For SETRADE, one of the most basic measures to prevent injuries is standard practice throughout the year for some kind of physical activity that serves to strengthen and maintain lists the most vulnerable when skiing (legs, arms and spine).
Note that downhill skiing is the most practiced in the resorts, although it requires a good physical condition and technique. Given that an estimated 200 million people around the world practice this sport, the chance of injury is 2.6 to 3.9 injuries per 1,000 skiers per day. This high rate of injuries means that skiing is one of the sports with a higher risk lesion. Many of the injuries in skiing are produced as a result of lack of fitness of the athlete. Because it is a seasonal sport not practiced all year, the risk of traumatic injury is greater than in other sports activities. Skiing fitness and requires specific training that few fans often make, says Dr. Sanchez Marchori, president of the Society of Sports Traumatology.

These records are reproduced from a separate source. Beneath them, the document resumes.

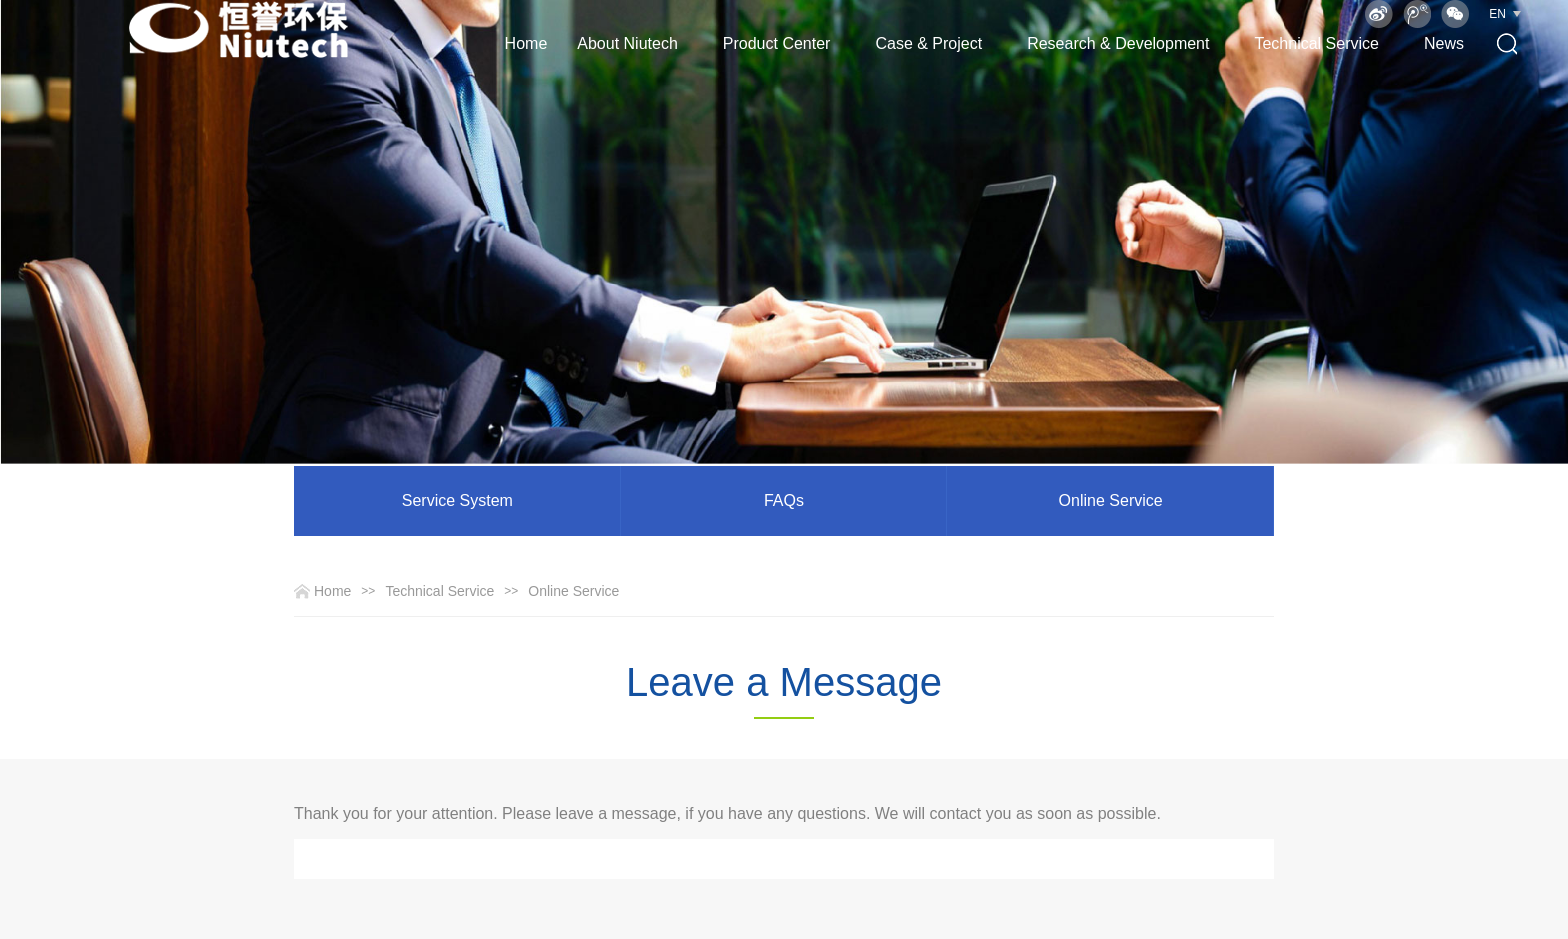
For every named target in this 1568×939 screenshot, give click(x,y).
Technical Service (439, 591)
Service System (457, 500)
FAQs (784, 500)
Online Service (1111, 500)
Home (526, 43)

To prevent these injuries, the Society of Sports Traumatology (SETRADE) recommended before putting on skis:
- Good physical preparation throughout the year, playing some kind of activity, particularly where they are involved joints, spine, limbs
- Prior technical training to acquire a good command should take lessons with a specialized monitor.
- Availability of appropriate ski equipment in good condition, with well-controlled bindings and goggles with glass screen UVA rays to prevent eye damage and use sunscreen to avoid sunburn.
- A pre-session warm ski including joint flexibility exercises. The intensity of physical exertion during the skiing will be progressive while the joints are heated in the first downs.
- Ski slopes of the evolution of the other skiers to avoid collision.
- Allow physical activity to see the first signs of tiredness.
- Get enough rest. In case of injury later in the day, may be due to fatigue or by lack of sleep or excessive physical activity.
Furthermore, note that the most common injuries suffered by skiers are often the vertebral column, although the percentage of a serious injury is very low. The upper extremities are also affected in falls, although the snowboarders suffered three times more than skiers. In this regard noted that children are the ones who suffer most, reaching 79% reach of all injuries.
Another characteristic lesions of skiers is the sprained thumb by ligament tears. It occurs in 7 to 10% of those who practiced this sport, and occurs in a fall on the hand with a clenched fist grasping a cane.
However, the leg is where they occur most ski injuries, being frequent fractures of the tuberosity of the talus in the case of practitioners of snowboarding, and downhill skiing, medial ligament strain or injury the same in its proximal insertion (point of skiing), along with tibia fractures represent the most common.